* What to produce: Rewrite the lines from the one containing "Given: Click the Clientes" through the last line, substituting "Objective" for "Given" and leaving everything else unchanged. Leave the pictures out of your answer.

....

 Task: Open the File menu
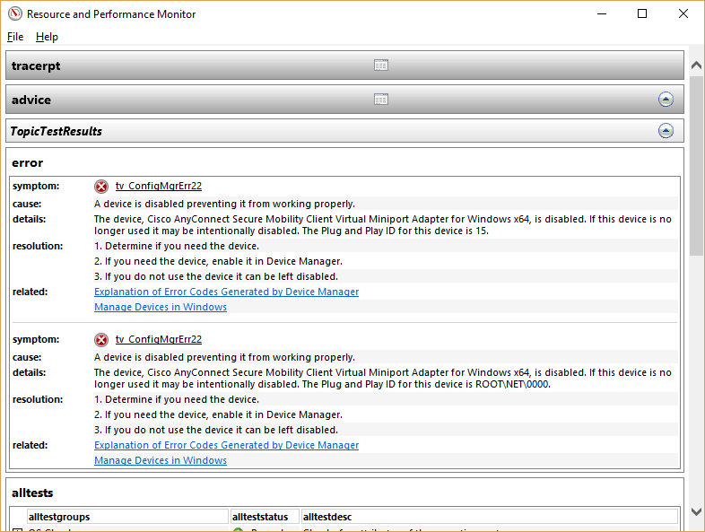[x=15, y=37]
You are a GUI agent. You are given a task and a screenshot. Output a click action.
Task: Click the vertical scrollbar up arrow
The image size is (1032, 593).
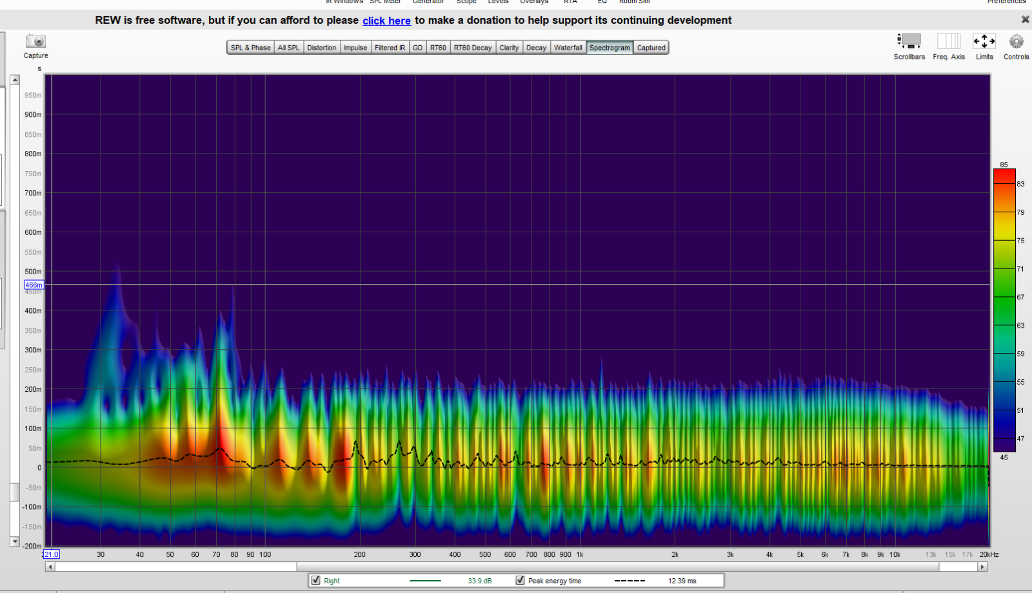[x=15, y=80]
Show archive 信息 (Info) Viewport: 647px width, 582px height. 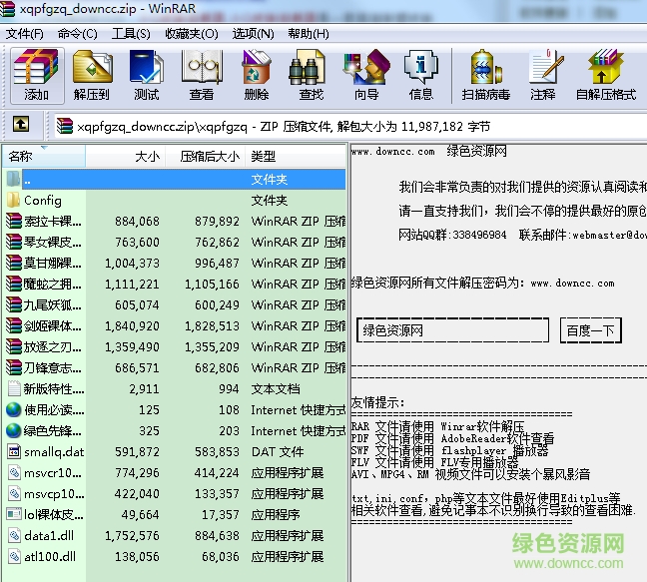pos(420,75)
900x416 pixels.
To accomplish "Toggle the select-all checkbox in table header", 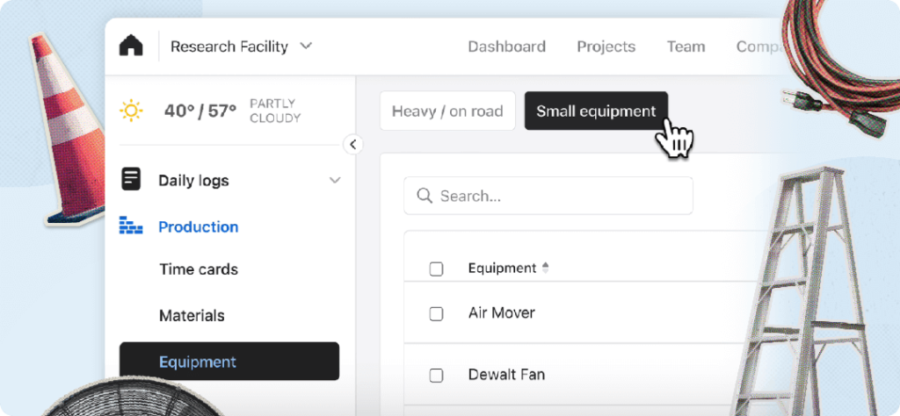I will point(436,269).
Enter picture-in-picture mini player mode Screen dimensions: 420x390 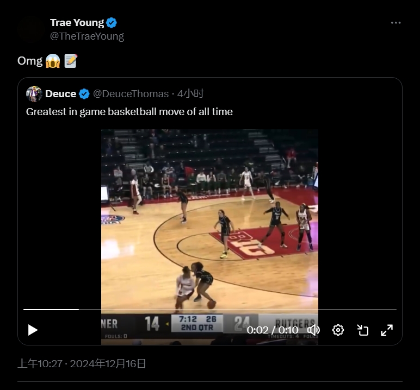tap(363, 330)
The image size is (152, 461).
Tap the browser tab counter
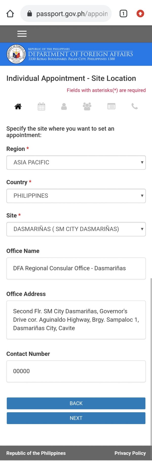click(123, 14)
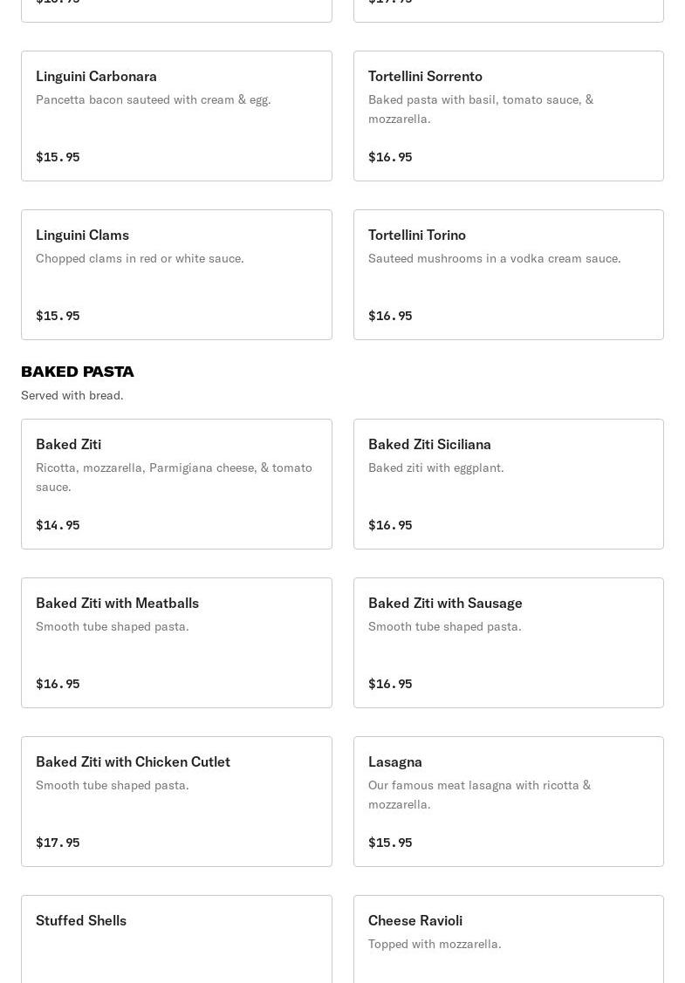Image resolution: width=685 pixels, height=983 pixels.
Task: Click the Pancetta bacon description text
Action: pyautogui.click(x=154, y=100)
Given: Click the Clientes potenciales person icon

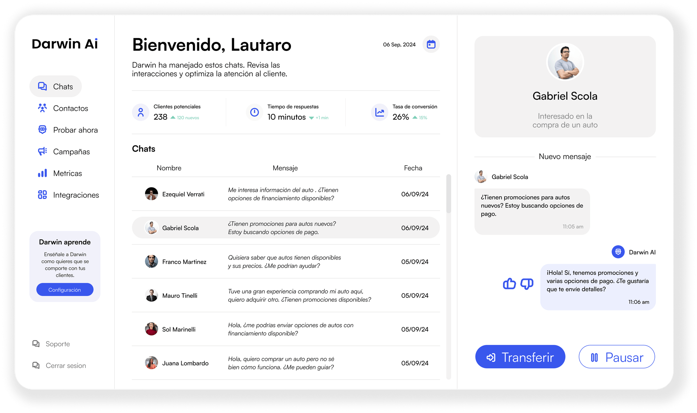Looking at the screenshot, I should click(x=141, y=112).
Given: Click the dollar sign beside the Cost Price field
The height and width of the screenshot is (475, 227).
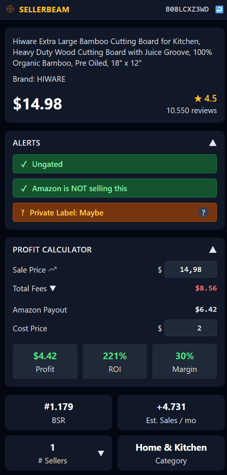Looking at the screenshot, I should [160, 328].
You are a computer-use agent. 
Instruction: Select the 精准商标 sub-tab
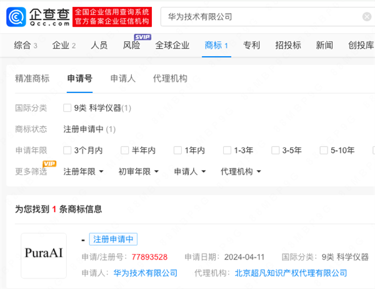click(x=32, y=79)

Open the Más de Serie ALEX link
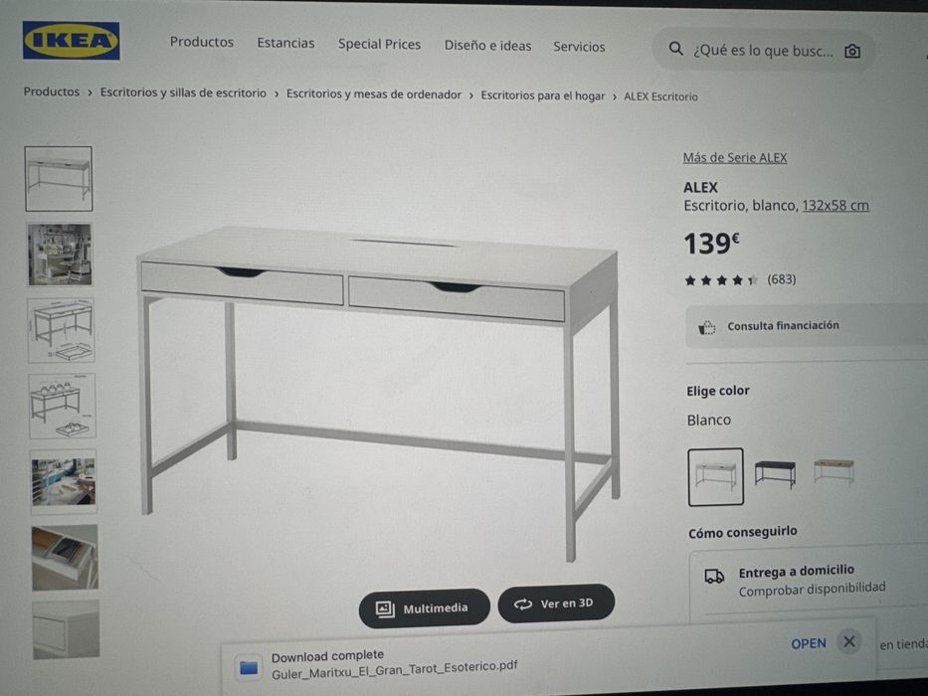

....

* Response for this exercise:
Objective: Click the Clientes potenciales person icon

Looking at the screenshot, I should click(x=141, y=112).
Objective: Click the dollar sign beside the Cost Price field
The height and width of the screenshot is (475, 227).
Looking at the screenshot, I should [160, 328].
You are a computer-use agent. 
Instruction: Select the 精准商标 sub-tab
click(x=32, y=79)

Open the Más de Serie ALEX link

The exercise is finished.